Le pays continue d'appliquer son Plan d'action national pour les droits de l'homme pour assurer une amélioration systématique en termes de promotion et de protection des droits de l'homme, a indiqué Mme Harkrisnowo. L'application des normes énoncées par le Pacte a été intégrée dans le troisième Plan national d'action pour les droits de l'homme, qui couvre la période 2011-2014, a-t-elle fait valoir. Quelque 432 comités sous-nationaux chargés d'appliquer le Plan d'action ont été établis à travers tout le pays, a-t-elle précisé, avant d'indiquer que l'Indonésie est en train de préparer son prochain plan d'action, qui couvrira la période 2015-2019.

Examen du rapport

Questions et observations des membres du Comité

M. ASLAN KHUSEINOVICH ABASHIDZE, rapporteur du Comité pour l'examen du rapport de l'Indonésie, a souligné que l'Indonésie était un pays complexe par sa structure, juridique notamment. Compte tenu du fait que la Constitution a été adoptée en 1945 et que de nombreuses lois ont été adoptées depuis, et compte tenu aussi du fait que le pays traverse une période active et intense dans divers domaines, y compris juridique, la question se pose de savoir s'il est possible d'invoquer directement le Pacte devant les juridictions du pays, tant au niveau national qu'aux niveaux décentralisés, a poursuivi le rapporteur. Il a souhaité savoir si l'ensemble de la législation en vigueur en Indonésie respectait bien les dispositions du Pacte.

La loi n°39 de 1999 sur les droits de l'homme garantit-elle la prise en compte de tous les motifs pour lesquels une discrimination est interdite en vertu de l'article 2 du Pacte, a par ailleurs demandé M. Abashidze.

À cet égard, un autre membre du Comité a ajouté qu'il semble que la loi de 1999 sur les droits de l'homme ne couvre pas tous les motifs de discrimination couverts par l'article 2 du Pacte. Faute d'une interdiction claire de la discrimination sous toutes ses formes, il n'y a pas non plus de sanctions prévues en cas de violation de la loi en la matière, a fait observer cette experte. Dans ce contexte, l'Indonésie envisage-t-il l'adoption d'une loi-cadre sur la discrimination qui couvrirait tous les motifs énoncés à l'article 2 du Pacte?

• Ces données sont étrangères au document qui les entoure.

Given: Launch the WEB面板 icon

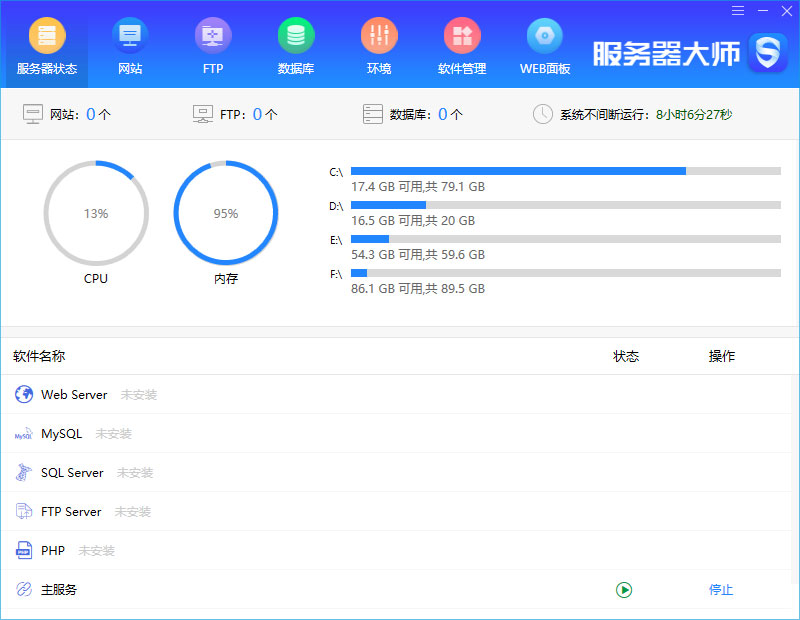Looking at the screenshot, I should pos(543,36).
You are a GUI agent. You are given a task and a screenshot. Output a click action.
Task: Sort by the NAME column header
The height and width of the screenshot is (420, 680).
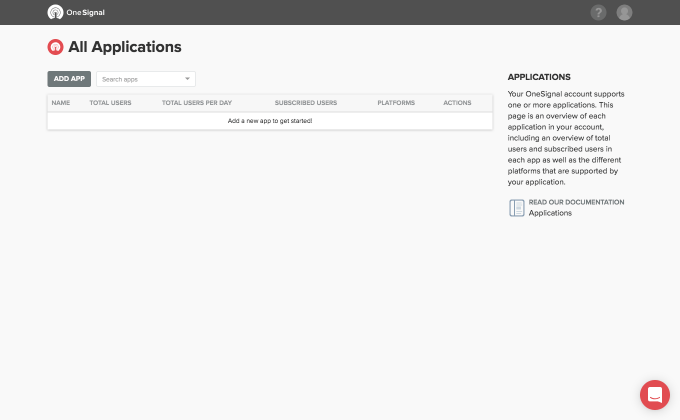61,103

Attirant l'attention sur les questions relatives à l'accaparement des terres et aux activités foncières et extractives, l'experte a déclaré qu'en Indonésie, le développement s'est accompagné de violations de droits de l'homme dans de nombreux domaines. Elle a déploré l'absence de législation sur les droits fonciers et a fait observer que la loi agraire n'était pas complétement appliquée. Quant au principe du consentement préalable libre et éclairé, il n'est pas toujours respecté, a-t-elle insisté.

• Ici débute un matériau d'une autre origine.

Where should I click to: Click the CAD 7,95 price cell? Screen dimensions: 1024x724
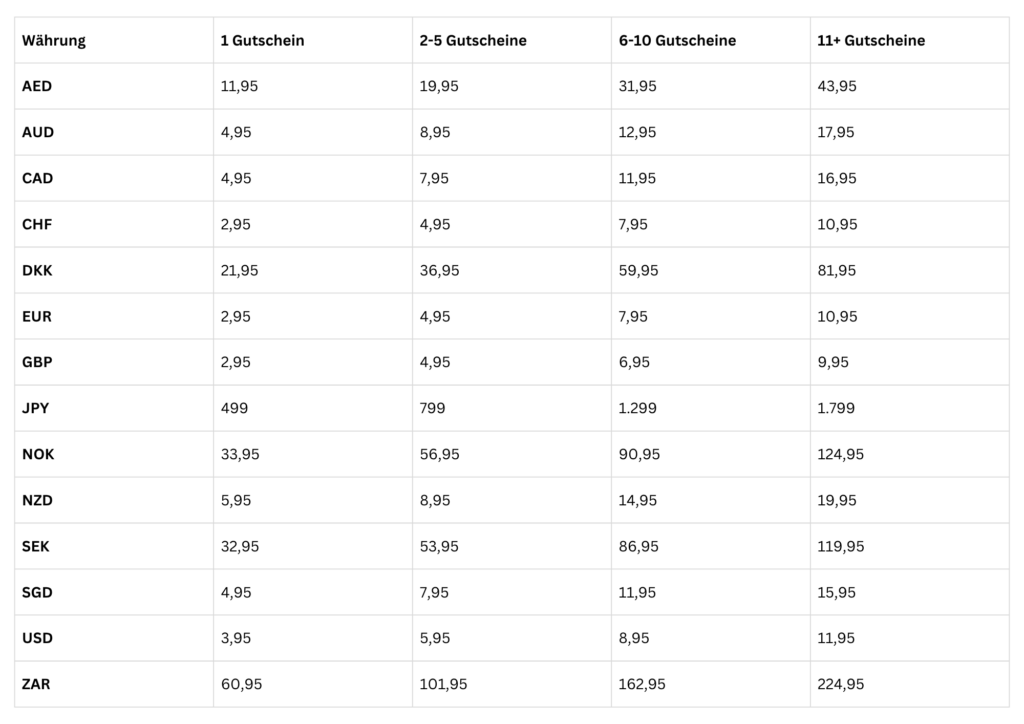pyautogui.click(x=512, y=178)
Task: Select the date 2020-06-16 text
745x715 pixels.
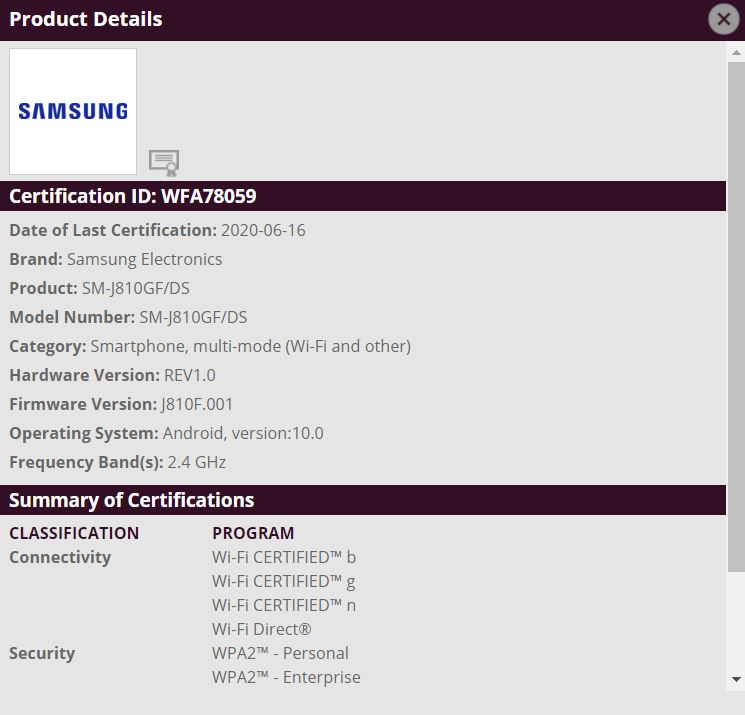Action: pos(263,230)
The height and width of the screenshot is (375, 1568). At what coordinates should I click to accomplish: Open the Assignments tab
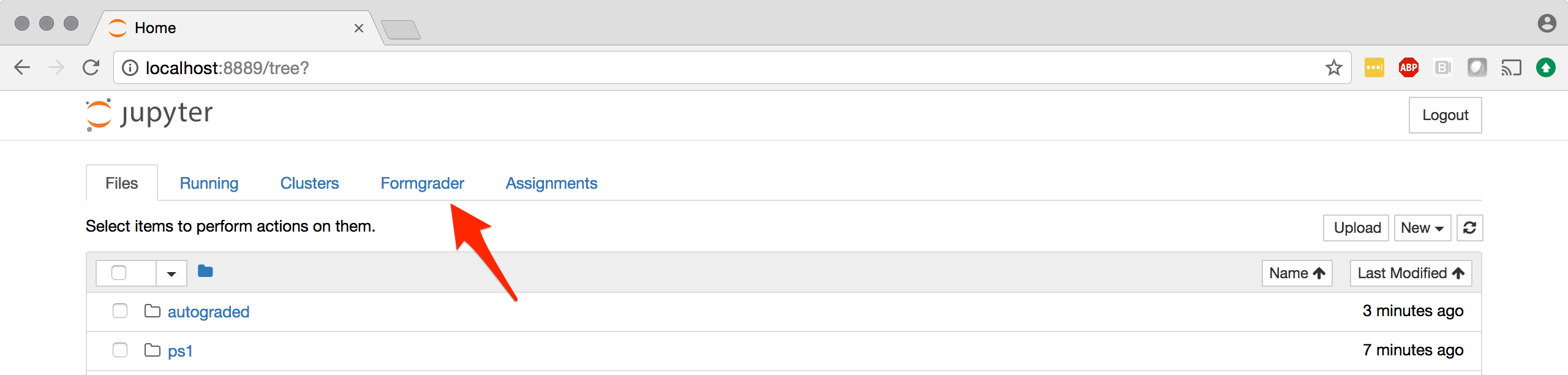[551, 183]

Une autre experte a invité l'Indonésie à revoir ses lois nationales afin de vérifier qu'elles ne comportent pas de normes discriminatoires; à cet égard, elle a indiqué déceler des problèmes concernant les personnes handicapées, les personnes appartenant à des groupes de minorités sexuelles ou encore les femmes.

Un autre membre du Comité s'est enquis de la place du Pacte dans l'ordre juridique interne de l'Indonésie et de la justiciabilité des droits économiques, sociaux et culturels dans le pays. Selon les renseignements disponibles, il semble que le système judiciaire indonésien soit «assez défaillant»: il n'est pas indépendant et subit beaucoup d'ingérence de la part d'autres institutions - militaires, gouvernementales, notamment. En outre, selon ces renseignements, la corruption est endémique dans le pays. Des poursuites ont-elles été engagées ou sont-elles en cours concernant des hauts fonctionnaires de l'État, a-t-il demandé?

Un expert a demandé quel était le montant de la dette indonésienne et a voulu savoir si la dépendance financière du pays, décrite comme un «fardeau» dans le rapport, constitue un handicap pour son développement.

Un membre du Comité a fait observer que l'Indonésie n'adhère pas aux mécanismes de plaintes individuelles (communications) créés en vertu de protocoles facultatifs se rapportant aux instruments internationaux de droits de l'homme, parmi lesquels le Protocole facultatif se rapportant au Pacte international relatif aux droits économiques, sociaux et culturels. Le pays a-t-il l'intention d'adhérer au Protocole? L'expert a aussi voulu savoir si l'Indonésie avait ratifié la Convention contre la corruption.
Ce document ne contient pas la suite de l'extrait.